#### TEXTAUSZUG ####

Ich benutze meine Matchrute (4.20m und 20 Wg) zum Posenfischen auf Karpfen,Brassen,Forellen.... ein.
Als Rolle eine 2500er mit 0,18er sinking line bespult

Du kannst die aber auch bestens zum Spirolinoangeln verwenden


----------



## Ralle 24 (4. Januar 2008)

*AW: Was mach ich mit einer Matchrute ???*



RickyMike schrieb:


> Mit der katastrophalen SUFU hier im Board, steh ich, wie anscheinend auch einige andere, auf Kriegsfuß.


 
Hallo Mike,

na, die Suchfunktion kann nur so gut sein, wie der Titel des Threads. Geh mal auf erweiterte Suche und Gib Matchrute unter " Im Titel suchen " ein. Da bekommst Du mehrere Seiten angezeigt, wo auch sicher einiges an Tip´s zu finden ist.

Davon abgesehen ist eine Matchrute sehr vielseitig einsetzbar und Deine Frage daher gar nicht so einfach zu beantworten. 
Im Prinzip kann man sagen:
Die Matchrute ist für das feine bis ultrafeine Posenfischen auf kleine bis mittlere Fische am besten geeignet. Da gibt es halt Dutzende verschiedener Methoden. Je nachdem ob man im Stillwasser oder im Fließwasser angelt.

####

**AUFGABE 1**
Beantworte die Fragen zum Text über die Matchrute:
(a) Wie lang ist die Matchrute, die im ersten Beitrag genannt wird?
(b) Welches Wort soll man unter „Im Titel suchen“ eingeben?
(c) Wofür ist die Matchrute am besten geeignet?
**AUFGABE 2**
Schreib aus dem Text über die Matchrute den Abschnitt ab, der mit „Davon abgesehen ist“ beginnt und mit „im Fließwasser angelt.“ endet.
Für die Antworten zählt nur, was im Text steht.

#### QUELLMATERIAL ####

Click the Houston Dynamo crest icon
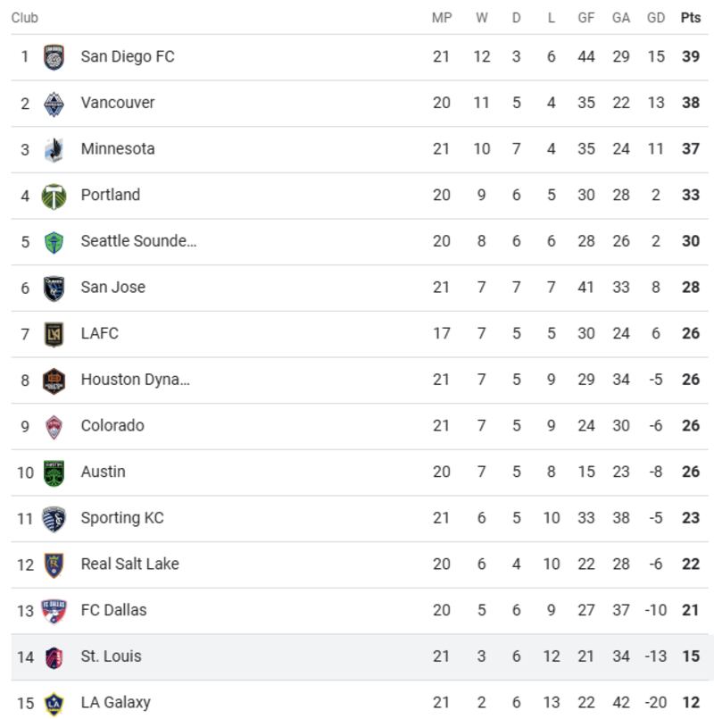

####

**MUSTERLÖSUNG 1**
(a) 4.20 m
(b) Matchrute
(c) Für das feine bis ultrafeine Posenfischen auf kleine bis mittlere Fische

**MUSTERLÖSUNG 2**
Davon abgesehen ist eine Matchrute sehr vielseitig einsetzbar und Deine Frage daher gar nicht so einfach zu beantworten. 
Im Prinzip kann man sagen:
Die Matchrute ist für das feine bis ultrafeine Posenfischen auf kleine bis mittlere Fische am besten geeignet. Da gibt es halt Dutzende verschiedener Methoden. Je nachdem ob man im Stillwasser oder im Fließwasser angelt.